Beware the Dangers of Dark Data
The amount of data we’re generating is doubling roughly every 18 months, which is eerily similar to Moore’s Law scale for the growth of processing power. But much of that new data will remain invisible to those who would use it. The situation around this dark data threatens to derail big data initiatives before they can get off the ground.
Gartner defines dark data as “the information assets organizations collect, process and store during regular business activities, but generally fail to use for other purposes.” By some estimates, including one by Tamr, up to 90 percent of the data stored in a typical organization is dark data.
The dark data problem is largely one of organizational structure, and has parallels in the master data management (MDM) issues that are threatening data lakes, the ongoing situation with maintaining multiple data silos, and Hadoop’s Wild West approach to data governance.
In a perfect world, data would be indexed and categorized in a rationale manner that is self-evident to anybody with an interest in access that data. The problem is, few of us think in exactly the same way, and so we squirrel away our data using schemas that are trapped in our heads. So while one salesman may store his prospects by date, another may store his alphabetically, while a third one tracks them by the likelihood he’ll close the deal.
“It’s almost completely subjective,” says Greg Milliken, the vice president of marketing for content management software provider M-Files. “Companies are just drowning in data and things are getting lost.”
Chasing Dark Data
When data get lost, opportunities are missed and work is re-done, which hurts profits and keeps the company from being as competitive as it could be. The problem is, the CEO may not even be aware that much of the data in his company is dark, effectively cut off from the rest of the organization.
So how did we get into this predicament? Milliken explains:
“In any business, what we do is we sort of create these relationships between those various important information objects, which incidentally are often managed by other system of record–a CRM system for customers or an ERP for vendors and accounting process,” he says. “When you marry those two things, you create this ability to discover data. Data goes dark often because there might be relationships that establish relevance that might not match up in what we think of as a typical search.”
ERP and CRM applications rose to prominence in the 1990s largely because they unified the data, documents, processes, and people needed to get a job done. These ERP and CRM systems mostly involved worked with structured data, which relational databases like DB2 kept neat and tidy for us. While these systems of record are still important, businesses today are looking for ways to bring semi-structured and unstructured data into loop, which is not something CRM and ERP systems were designed to handle.

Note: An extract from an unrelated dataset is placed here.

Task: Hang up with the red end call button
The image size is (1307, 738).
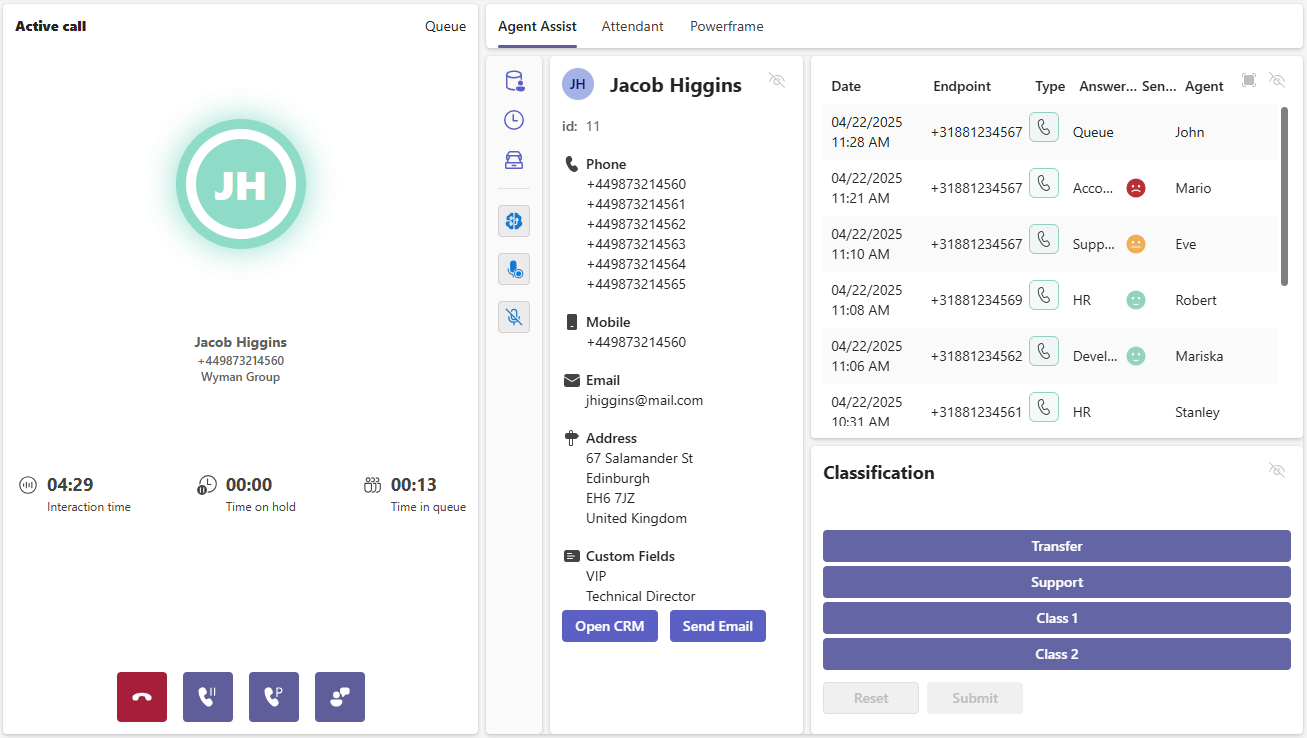Action: pyautogui.click(x=142, y=697)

To solve the problem, companies need a way to connect the structured data kept in the ERP and CRM systems with the unstructured data (i.e. “big data”) they’re increasingly trying to leverage for a competitive advantage. That’s easier said than done, Millken says. “That data is fundamental…to establishing the relevance of the unstructured content,” he says. “The complete picture of the document or data problem is not clear without this.”
Big Data Tech’s Dark Side
Companies are increasingly adopting technologies like Hadoop and NoSQL databases, which allow them to collect any type of data and hammer it into the shape, or schema, that they need when they access the data.
But alas, they’re finding it difficult to keep their data straight, which is one reason why Hortonworks helped found the Data Governance Initiative earlier this year. “You know that drawer in your kitchen?” Hortonworks product manager Tim Hall told Datanami earlier this year. “The junk drawer. We don’t want Hadoop to turn into that.”
Search engines such as Solr and Elasticsearch definitely have a role to play in rooting out dark data. Ever since “Google” became a verb, we’ve relied on the power of search engines to organize ourselves—our emails, our pictures, and our spreadsheets. But even search engines have their limits.
“You begin to lose context in pure search,” Milliken says. “[The solution] is about search, but it’s also about having some structure to the data. You just want to be focused on data that’s most important to you. [You want] a system that’s able to group information and more readily reveal what’s more relevant to you, and cut out the things that are not relevant to you.”
We’d all be better with such an approach, but according to Milliken, it requires having the discipline to properly tag items or mark them up with metadata that appropriately categorizes the and enables it to match up with how people want to access it. The software, such as M-Files’ content management system, can keep data in the light by creating some structure around it—including leveraging text analytics where appropriate to automatically tag some types of content. But at the end of the day, it comes down to getting buy-in from the people.
While it may sound intimidating, it really isn’t very hard, he says. “It ends up being extremely intuitive,” he says. “It’s way harder to figure out where to put stuff in some structure based on some rules or processes that you have to learn. If it’s more objective – like proposals related to that customer — that become very intuitive. We think at least.”
That approach makes a lot of sense. There’s no silver bullet to the dark data problem, but with enough forethought and perseverance, the data can be brought to the light—and kept there forever.